Is Craig the most self-defeating contestant in the history of Top Chef? He sure works hard to make it seem so. After his thrilling victory in the Quickfire made him a team captain, the first thing he says is, “I have no idea how to be a team captain.” The list of things he states he has no idea how to do or is overwhelmed by is staggering. You could perhaps give him credit for honesty, and for not pretending he’s going to produce something he knows he can’t. I admired how after this admission, he made a point of trying to help each of his teammates with anything they needed. Whether they wanted that help is a different story.

Did any of Giggy the Pom’s four feet touch the ground the entire time he was there? I’m pretty sure someone told me that they did not, that he did not walk on his own at all and was never out of either Ken or Lisa’s hands.

Should Team Craig have prepared a treat for Giggy? Sometimes a question must be answered with a question: I mean, if your client is a couple who carry around a tiny, clothes-wearing dog with them at all times and this dog sits at a table with human beings as if he’s one of them, and is generally addressed as if he’s going to reply with eloquent wit, how could you not make a treat for this dog?Could the famous quote from the great American film classic Beaches, “It looks like a flamingo threw up on it,” apply to either of these tables?
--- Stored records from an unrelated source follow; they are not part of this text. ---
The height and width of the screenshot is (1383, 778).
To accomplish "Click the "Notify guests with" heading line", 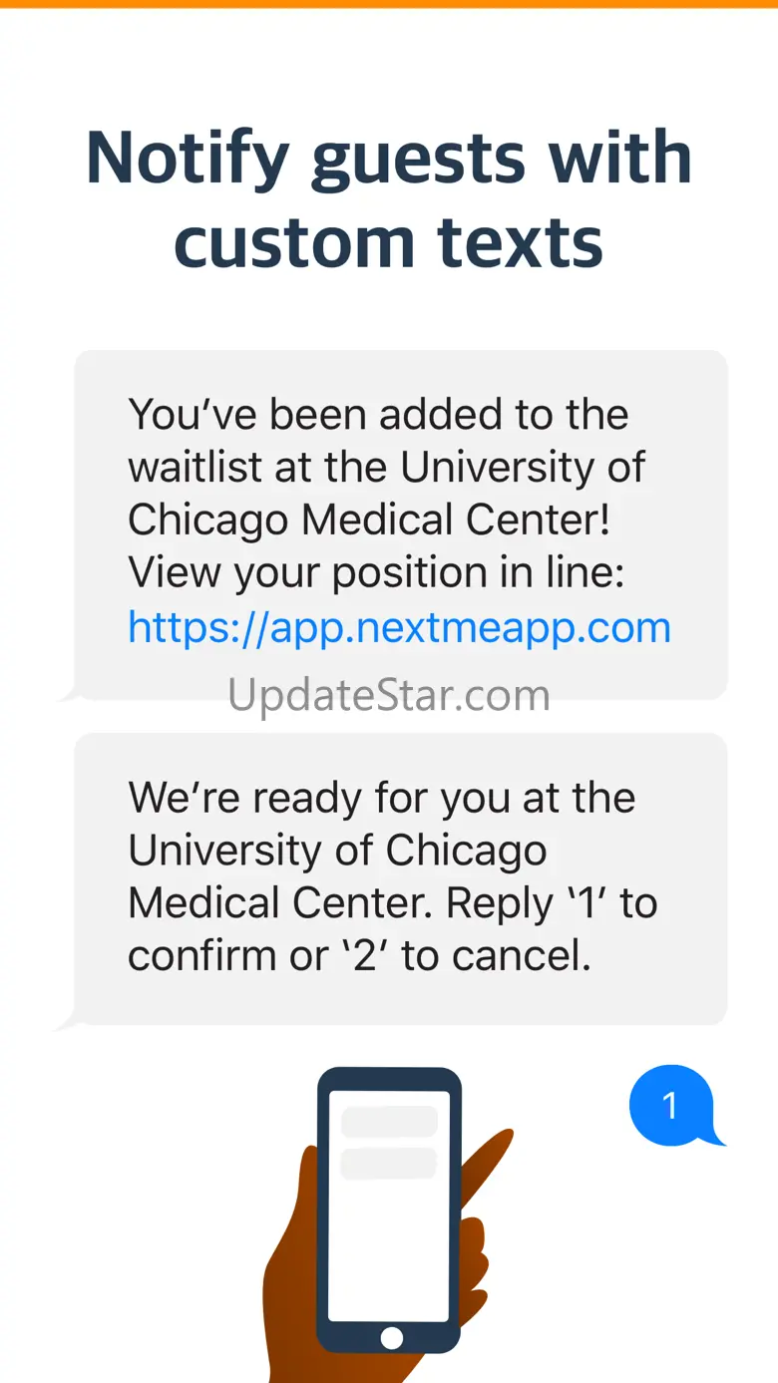I will click(389, 158).
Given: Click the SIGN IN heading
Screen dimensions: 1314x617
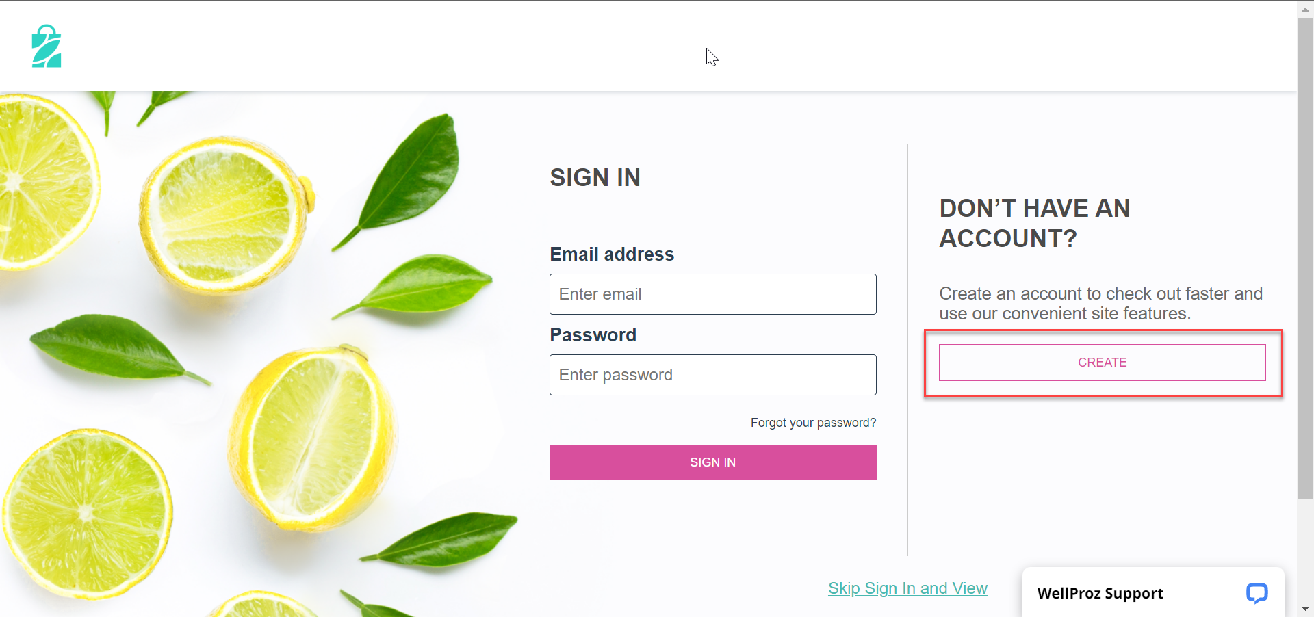Looking at the screenshot, I should [x=595, y=178].
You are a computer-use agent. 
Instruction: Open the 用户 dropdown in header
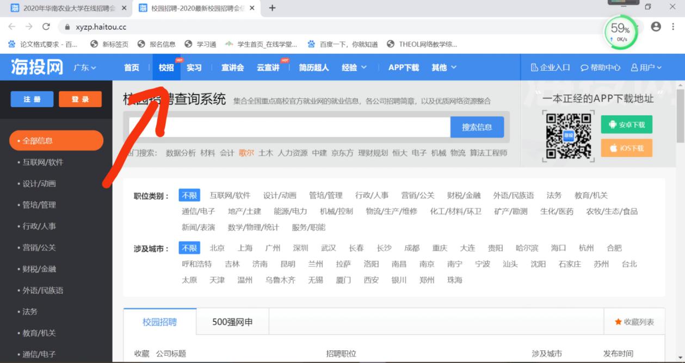pos(646,67)
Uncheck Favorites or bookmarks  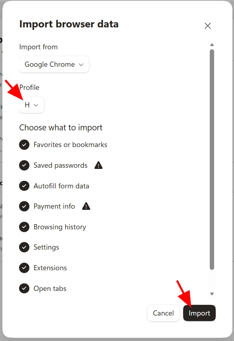pos(24,145)
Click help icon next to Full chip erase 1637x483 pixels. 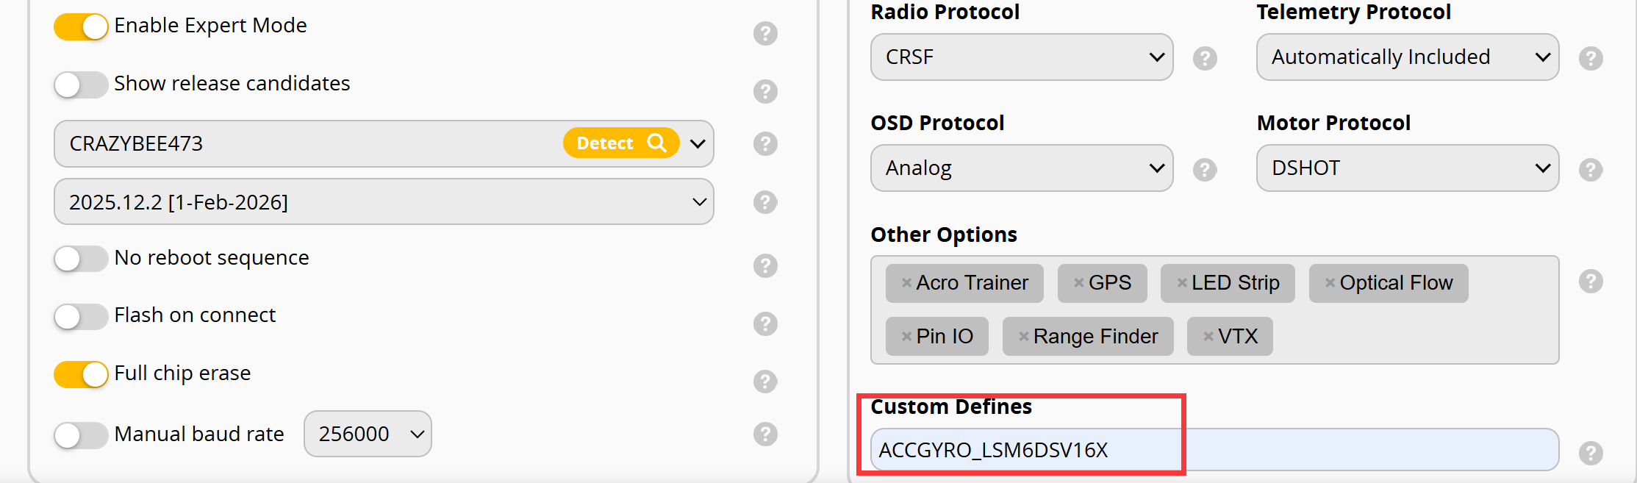[765, 382]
I don’t think so. I appreciated that each team took a different tack on the “pink, floral elegance” mandate. Team Craig’s table was fuller, more whimsical, and perhaps more childlike. Team Amanda/Chris’ table was cleaner and perhaps more sophisticated, but neither was horrifying. Pink is hard, and there’s a really fine line between “Princess Barbie” and “Civilized Lady.” Deciding where Real Housewives fall on that spectrum is a whole other ball of cotton candy. It did feel, however, that the Amanda/Chris team did exactly what Amanda said in the beginning was most important with “people like this” -- they listened. They better captured what Ken was trying to tell them Lisa would really want.

Did Amanda handle waking up on the day she was to captain a team with a cold gracefully? Her decision to hand the reigns over to Chris was not just practical, it was gracious. Although she expressed a little regret at the end when everyone was congratulating “Team Chris,” I think she did a nice job in a sniffly situation.

Was Nelson an unfortunate casualty of the rules of the game? Absolutely: whomever went home this episode was going in place of Craig, who clearly and truly deserved to go. Immunity is immunity, and there’s no reversing it. The judges were left with the sad and really hard task of deciding who other than Craig screwed up the most. Sadly, Nelson’s lollipops didn’t turn out well and were hard to eat, but it feels like he had so much left to show us. Alas, such are the highs and lows of this competition. We’ll miss Nelson, but as you saw in the previews, there will be two eliminations next episode, so we hardly have time to dwell. Have a wonderful week, dogs and humans alike!